Operators, however, were not too pleased with the auction results. Dirk Wössner, who sits on the board of management for Telekom Deutschland, said the spectrum prices “could have been much lower.”


“The network rollout in Germany has suffered a significant setback,” Wössner said in a statement. “Once again, the spectrum in Germany is much more expensive than in other countries.”


He went on to claim that “network operators now lack the money to expand their networks.”


“With the auction proceeds one could have built approximately 50,000 new mobile sites and closed many white spots,” he added, referring to areas in Germany with inadequate broadband and mobile Internet coverage.


Vodafone’s head of German operations, Hannes Ametsreiter, made similar comments and described the auction as a “disaster for Germany,” according to a report from Fortune.


RELATED: Ericsson CEO: Europe needs to speed up 5G deployments or miss out


Deutsche Telekom, Vodafone and Telefonica had earlier tried to halt the auction over concerns about the conditions that the country’s Federal Network Agency (BNetzA) had attached to the auction results, but the courts decided to allow the auction to proceed.

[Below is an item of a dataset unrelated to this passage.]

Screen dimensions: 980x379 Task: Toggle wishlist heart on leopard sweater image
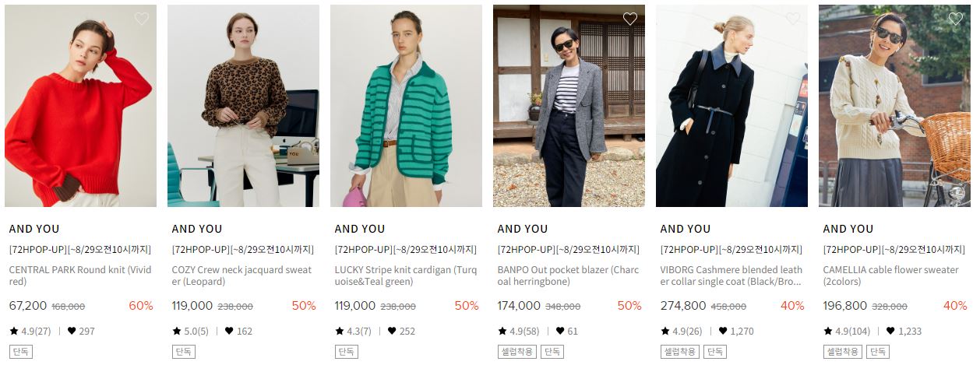304,19
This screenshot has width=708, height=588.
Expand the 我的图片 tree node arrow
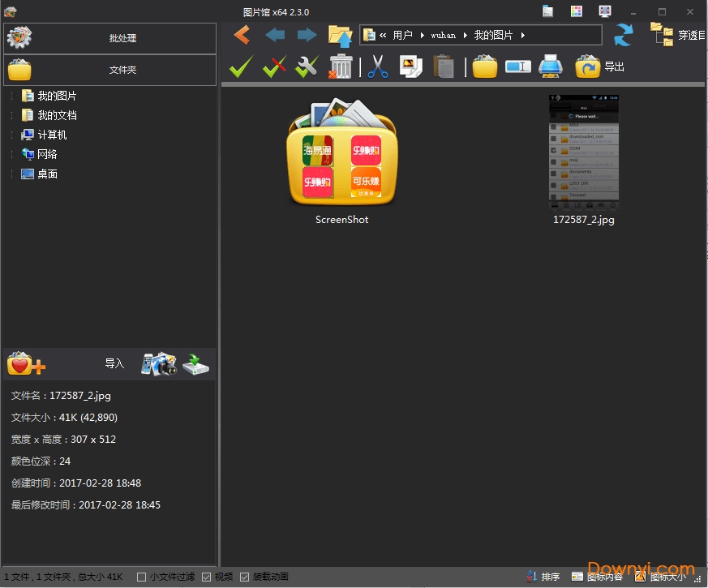pyautogui.click(x=12, y=96)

BNetzA had decided that the winners of the auction would need to provide high-speed Internet to 98% of German households, and would be obligated to share their networks with competitors through a national roaming program, according to Fortune’s report.  


But, with the auction finally over, operators said they are eager to begin rolling out 5G networks across the country. “We want to get started now,” Wössner said, adding that the carrier will “tackle network expansion in rural areas” with some of its competitors.